*SOURCE PASSAGE*:
--------------------------------

# General > Politics >  kezia dugdale accepts and spreads the teachings of tony and gordon lets have a look

## caltonjock

https://caltonjock.com/2016/04/19/ke...-their-record/

----------


## rob murray

> https://caltonjock.com/2016/04/19/ke...-their-record/


A nice copy n paste hatchet job on Labour, ended of with a photo of the NAT icon Nicola Sturgeon : why do you bother / we all know the nats will walk the next election, are you scared that labour may grabs a few seats, wont make a shadow of difference NATS already control 90% of Holyrood's powerful committees as it is.  What is it about NATS that the greatest weakness of the SNP government and its   zealous / strident supporters is their severe inability to admit to themselves or to the world at large, that they might be wrong sometimes as well ? Or are you asking us to believe by trashing all others that the NATS are always 100% right ?

----------


## golach

> https://caltonjock.com/2016/04/19/ke...-their-record/


What a load of nonsense

----------


## rob murray

> What a load of nonsense


NO creditible sources cited either, so its a non starter, the guy wis on here on a thread suggesting he was trying to get political debate going on ae org, but what he posted isnt up for debate as its presented as actual facts ( without sources or supporting evidence ) so how can you engage in debate against this, another case of a NAT who thinks every non NAT is wrong and they are  always 100% right ( if only the media would  support them !! ) Oh by plagiarising other authors he's breaking the lawand leaving himself and the site open to legal proceedings

----------


## rob murray

[QUOTE=caltonjock;1145702]https://caltonjock.com/2016/04/19/ke...-their-record/[/QUO

CJ take a gander at this http://wisermonkeys.uk/snp.html kinda puts a bit o balance into yer NATS dont do wrong propoganda.

--------------------------------

*RECORDS SUPPLIED*:
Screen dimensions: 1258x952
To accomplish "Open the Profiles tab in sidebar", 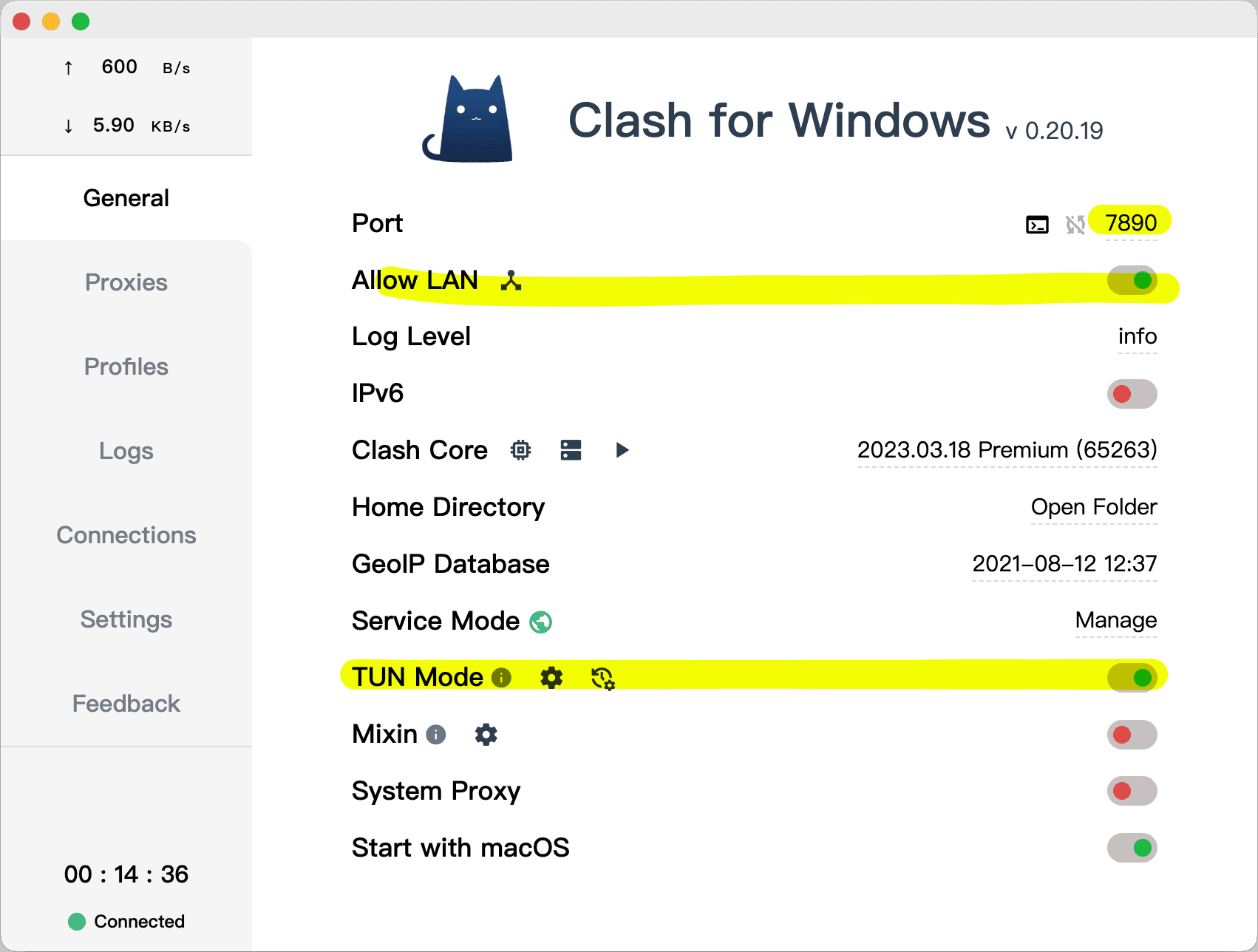I will [126, 367].
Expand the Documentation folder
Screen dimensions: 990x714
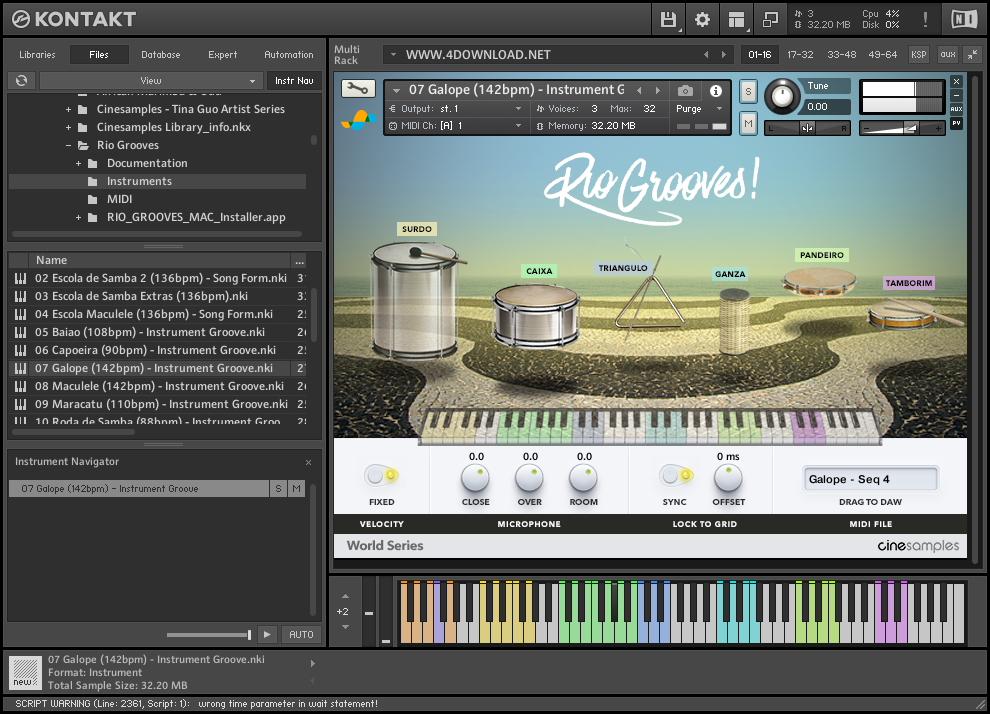coord(79,163)
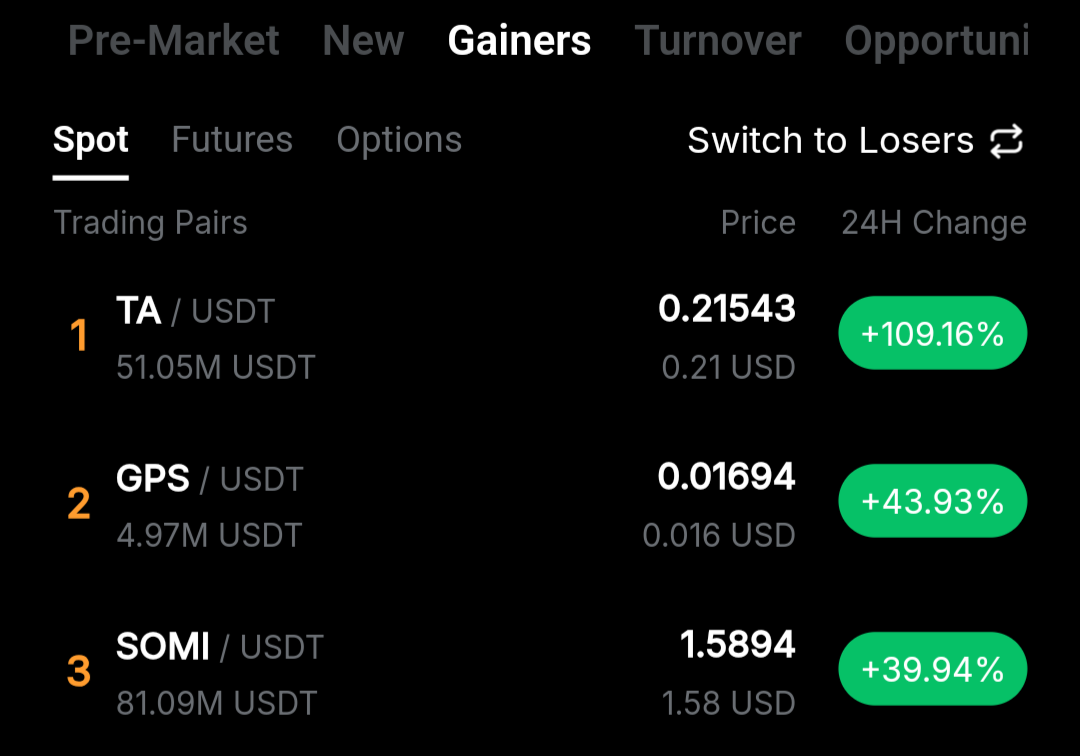The width and height of the screenshot is (1080, 756).
Task: Go to the Opportunities tab
Action: coord(936,41)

--------------------------------

*SHORT EXERCISE 1*:
Condense the paragraph of the forum thread that begins "NO creditible sources cited either" into a short bulleted list that keeps its main points.
*SHORT EXERCISE 2*:
Pick up the forum thread after its final post and write the next reply.
Nothing here depends on the lines.

*ANSWER 1*:
- The post cites no credible sources, so it is a non-starter.
- Its author had said on another thread that he wanted to start political debate on the site, but he presents his claims as fact without sources or supporting evidence, which leaves nothing to debate.
- This is taken as another case of a nationalist who believes every non-nationalist is wrong and nationalists are always 100% right.
- By plagiarizing other authors, he is said to be breaking the law and exposing himself and the site to legal proceedings.

*ANSWER 2*:
----------


## caltonjock

Rob,  Wise Monkeys most definitely offers a different view of Scottish politics. There is very clear conviction in the various allegations and I would not be so glib as to offer comment on any of them in this reply. But you can be assured I will take time and read the blog at length. Thank you.

----------


## rob murray

> Rob,  Wise Monkeys most definitely offers a different view of Scottish politics. There is very clear conviction in the various allegations and I would not be so glib as to offer comment on any of them in this reply. But you can be assured I will take time and read the blog at length. Thank you.


CJ I use the word "balance" as your site and obviusly pro NAT sites ( wings etc ) offer a one sided  view point that is not helping STurgeons case to "engage in dialogue with previous no voters" is it ? SOme humility wouldnt go a miss from the SNP afterall everyone gets things wrong at times ?

----------


## caltonjock

Rob, I agree pro NAT sites tend to offer a one sided view of politics in Scotland. But they do not attempt to hide their nuances. I also checked out a few sites operating in support of other parties and found the same approach to be prevalent.. In defence of Nicola Sturgeon and her colleagues they rarely if ever get involved with political pundits such as "Wings" or myself  for the reasons of fairness you raise.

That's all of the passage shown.